The fact that "free market" capitalism always requires introduction by an
authoritarian state should make all honest "Libertarians" ask: How "free"
is the "free market"?
The enclosures were one of the ways that the "land monopoly" was created.
The land monopoly referred to feudal and capitalist property rights and ownership
of land by (among others) the Individualist Anarchists. Instead of an
"occupancy and use" regime advocated by anarchists, the land monopoly
allowed a few to bar the many from the land -- so creating a class of people with
nothing to sell but their labour. While this monopoly is less important these
days in developed nations (few people know how to farm) it was essential as a
means of consolidating capitalism. Given the choice, most people preferred to
become independent farmers rather than wage workers (see
next section).

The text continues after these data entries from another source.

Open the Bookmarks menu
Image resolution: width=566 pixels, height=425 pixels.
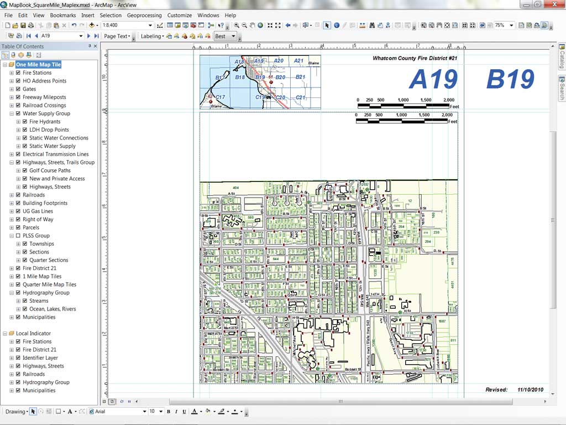tap(63, 15)
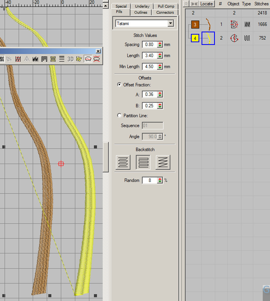The width and height of the screenshot is (270, 301).
Task: Select the brown color swatch 3
Action: pyautogui.click(x=195, y=25)
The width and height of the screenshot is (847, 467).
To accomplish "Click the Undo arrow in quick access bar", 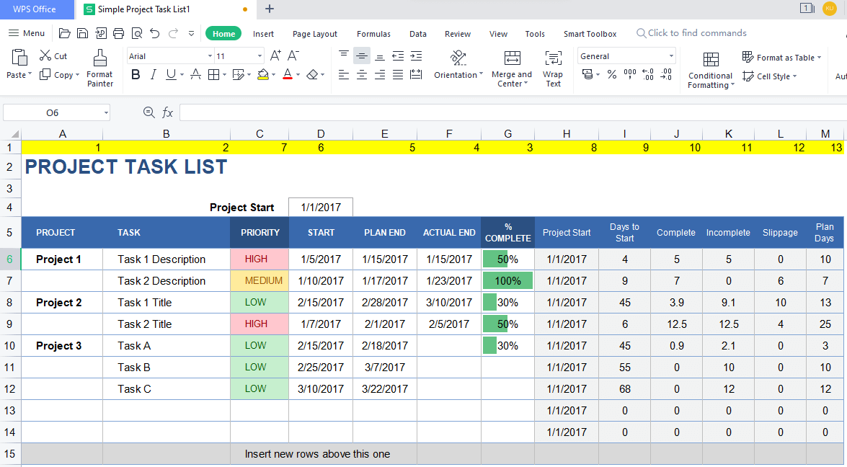I will 154,33.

As such, the "land monopoly"
involves more than simply enclosing common land but also enforcing the claims
of landlords to areas of land greater than they can work by their own labour.
Needless to say, the titles of landlords and the state are generally ignored
by supporters of capitalism who tend to concentrate on the enclosure movement
in order to downplay its importance. Little wonder, for it is something of an
embarrassment for them to acknowledge that the creation of capitalism
was somewhat less than "immaculate" -- after all, capitalism is portrayed
as an almost ideal society of freedom. To find out that an idol has
feet of clay and that we are still living with the impact of its
origins is something pro-capitalists must deny. So are the enclosures
a socialist myth? Most claims that it is flow from the work of the
historian J.D. Chambers' famous essay "Enclosures and the Labour Supply
in the Industrial Revolution." [Economic History Review, 2nd series,
no. 5, August 1953] In this essay, Chambers attempts to refute Karl
Marx's account of the enclosures and the role it played in what Marx
called "primitive accumulation."
We cannot be expected to provide an extensive account of the debate that has
raged over this issue (Colin Ward notes that "a later series of scholars
have provided locally detailed evidence that reinforces" the traditional
socialist analysis of enclosure and its impact. [Cotters and Squatters, p. 143]).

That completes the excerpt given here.